Question

A rectangular loop PQRS, is being pulled with constant speed into a uniform transverse magnetic field by a force ${\text{F}}$ (as shown). E.M.F. induced in side PS and potential difference between points ${\text{P}}$ and ${\text{S}}$ respectively are (Resistance of the loop $= r)$

(A) Zero, $\dfrac{{{\text{Fr}}}}{{{\text{B}}\ell }}$
(B) Zero, zero
(C) Zero, $\dfrac{{{\text{Fr}}}}{{6\;{\text{B}}\ell }}$
(D) $\dfrac{{{\text{Fr}}}}{{6\;{\text{B}}\ell }},\dfrac{{{\text{Fr}}}}{{6\;{\text{B}}\ell }}$

Answer 1

The current flow can be generated by a changing magnetic field. To be more precise, a voltage will be produced if the magnetic flux through a coil is changed. This is known as EMF. The potential difference between any two points is defined as the amount of work carried out to move a unit charge from one point to another.

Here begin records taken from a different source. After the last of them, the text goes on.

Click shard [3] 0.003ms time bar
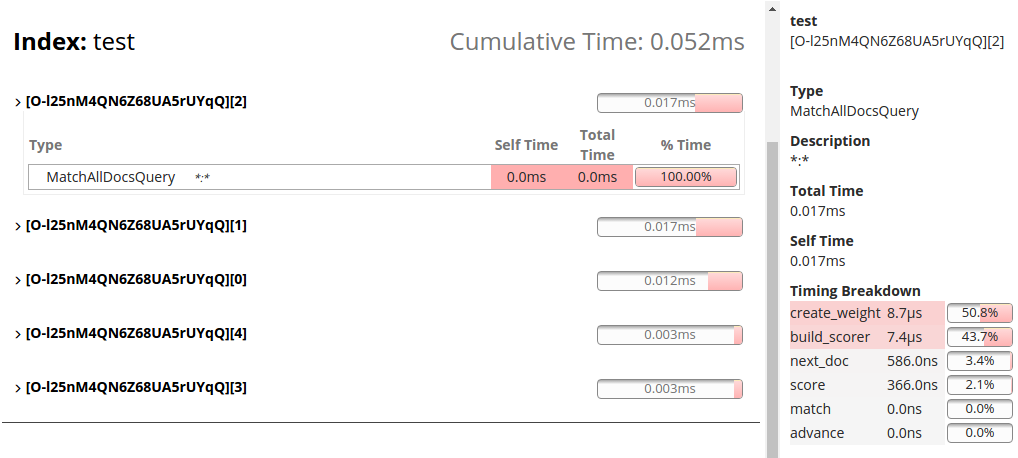 pos(670,389)
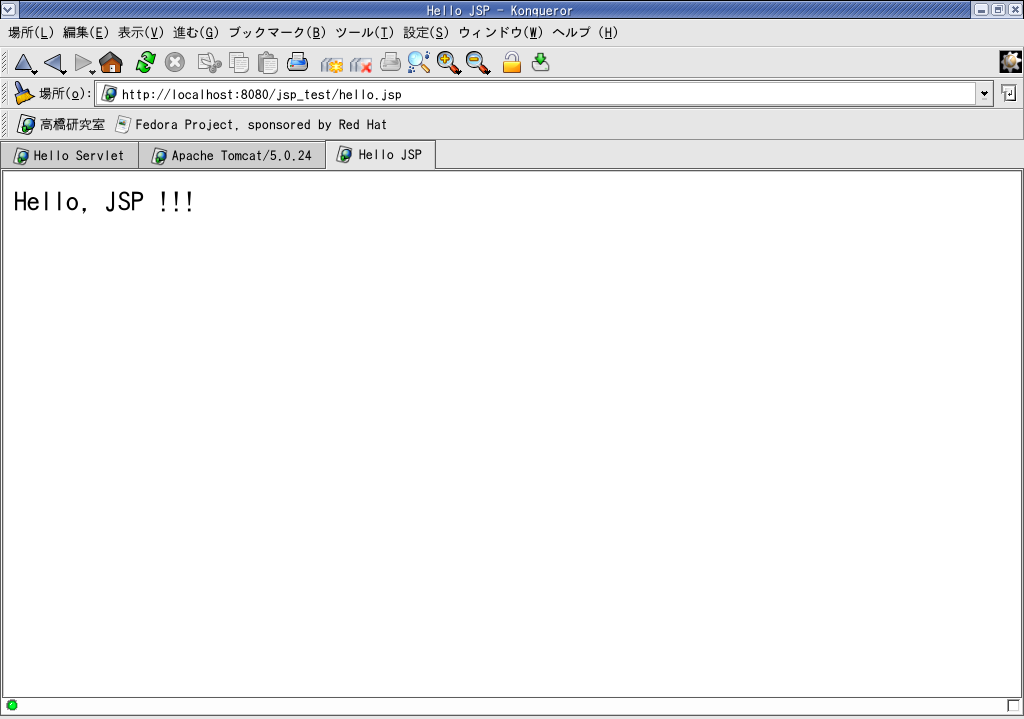1024x719 pixels.
Task: Open the ブックマーク(B) menu
Action: pos(277,32)
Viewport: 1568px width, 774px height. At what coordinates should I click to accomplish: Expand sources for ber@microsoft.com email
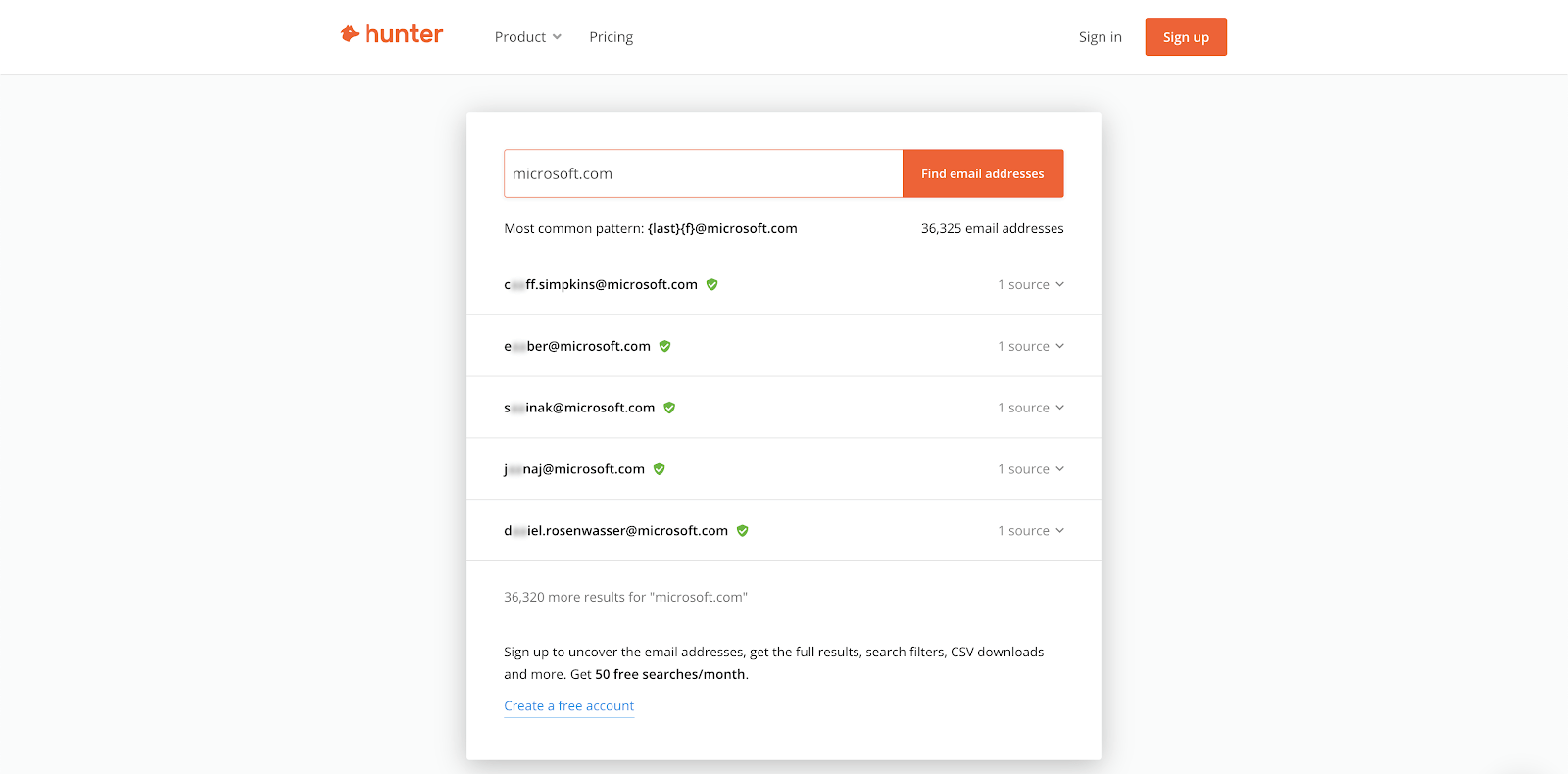click(x=1031, y=347)
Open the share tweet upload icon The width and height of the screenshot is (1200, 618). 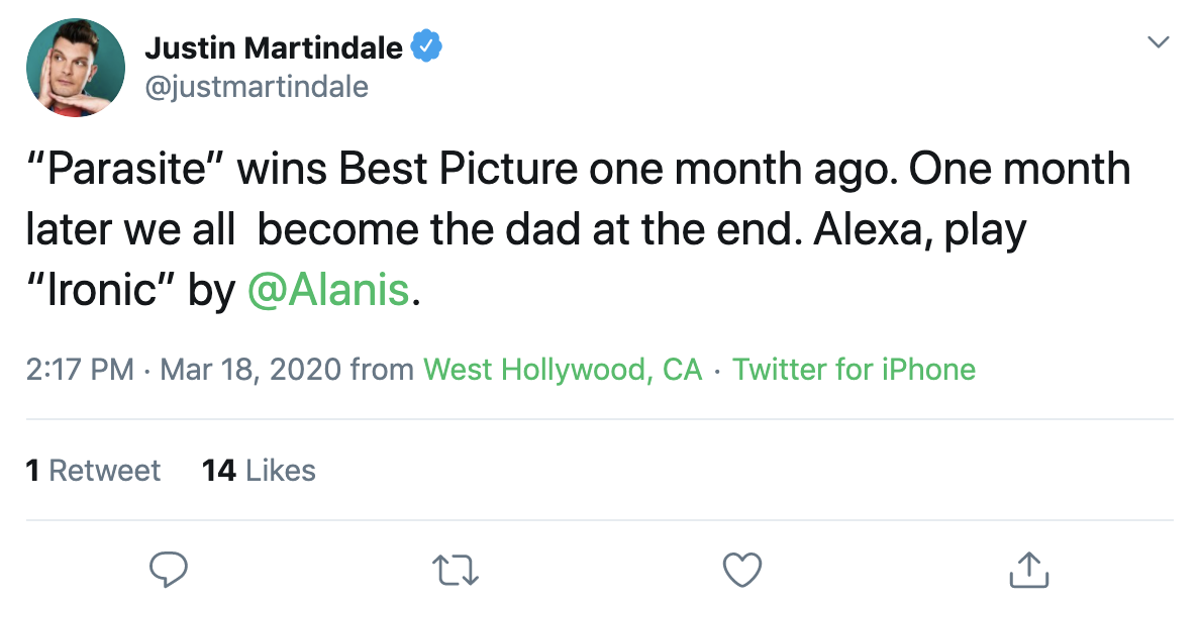pos(1029,568)
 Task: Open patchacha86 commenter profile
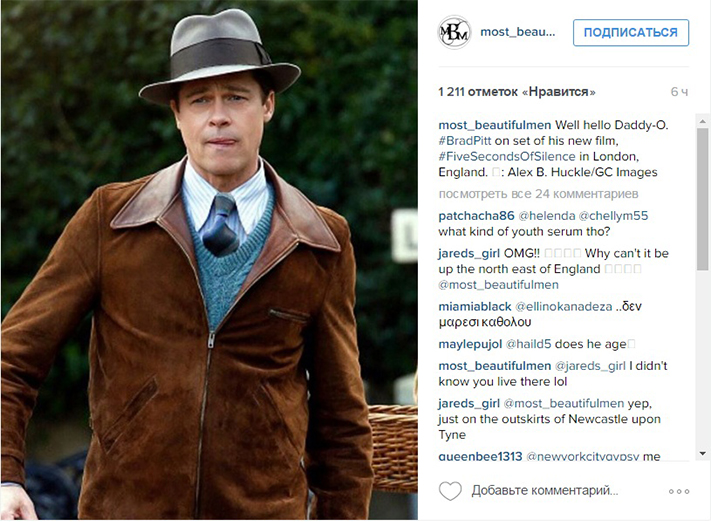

Formula Used: We will use the following formula to solve this question:
$F = B \times i \times \ell$
Where
${\text{F}}$ is force measured in newtons
$B$ is flux density
$i$ is current measured in amperes
$\ell$ is the length of the conductor in the magnetic field measured in metres.

Complete Step-by-Step Solution
According to the question, it is given to us that the rectangular loop PQRS is being pulled with a constant speed into a transverse magnetic field with force $F$ .
Also, we can observe that the side PS does not lie in the magnetic field. So, there will be no EMF induced over it. So, the EMF induced inside PS will be zero.
Since the loops are pulled under force $F$ at constant speed, because of the magnetic field, this force must balance the force on the current carrying wire.
Therefore, we will use
$F = B \times i \times \ell$
We can rewrite this formula as
$i = \dfrac{F}{{B\ell }}$
Now we will use the formula to find the potential difference between the points P and S.
${V_{PS}} = i{R_{PS}}$
Where
${V_{PS}}$ is the potential difference across P and S
And
${R_{PS}}$ is the resistance across points P and S
It is provided that the resistance across the loop whose perimeter is $6\ell$ is $r$ . So, the resistance across points P and S whose length is $\ell$ will be $\dfrac{r}{6}$ .
So, now we will substitute the value of $i$ and ${R_{PS}}$ in the above equation
Hence, we get
${V_{PS}} = \dfrac{F}{{B\ell }} \times \dfrac{r}{6} = \dfrac{{Fr}}{{6B\ell }}$
Hence, the correct option is (C).

Note
When the coil is completely inside the magnetic field, the coil's two ends become positive and the coil's other ends become negative. In each case, the coil's potential difference will be equal. Therefore, when two cells with equivalent electromotive force are connected to each other, no current flows through the coil, and there is no net electromotive force induced in the coil.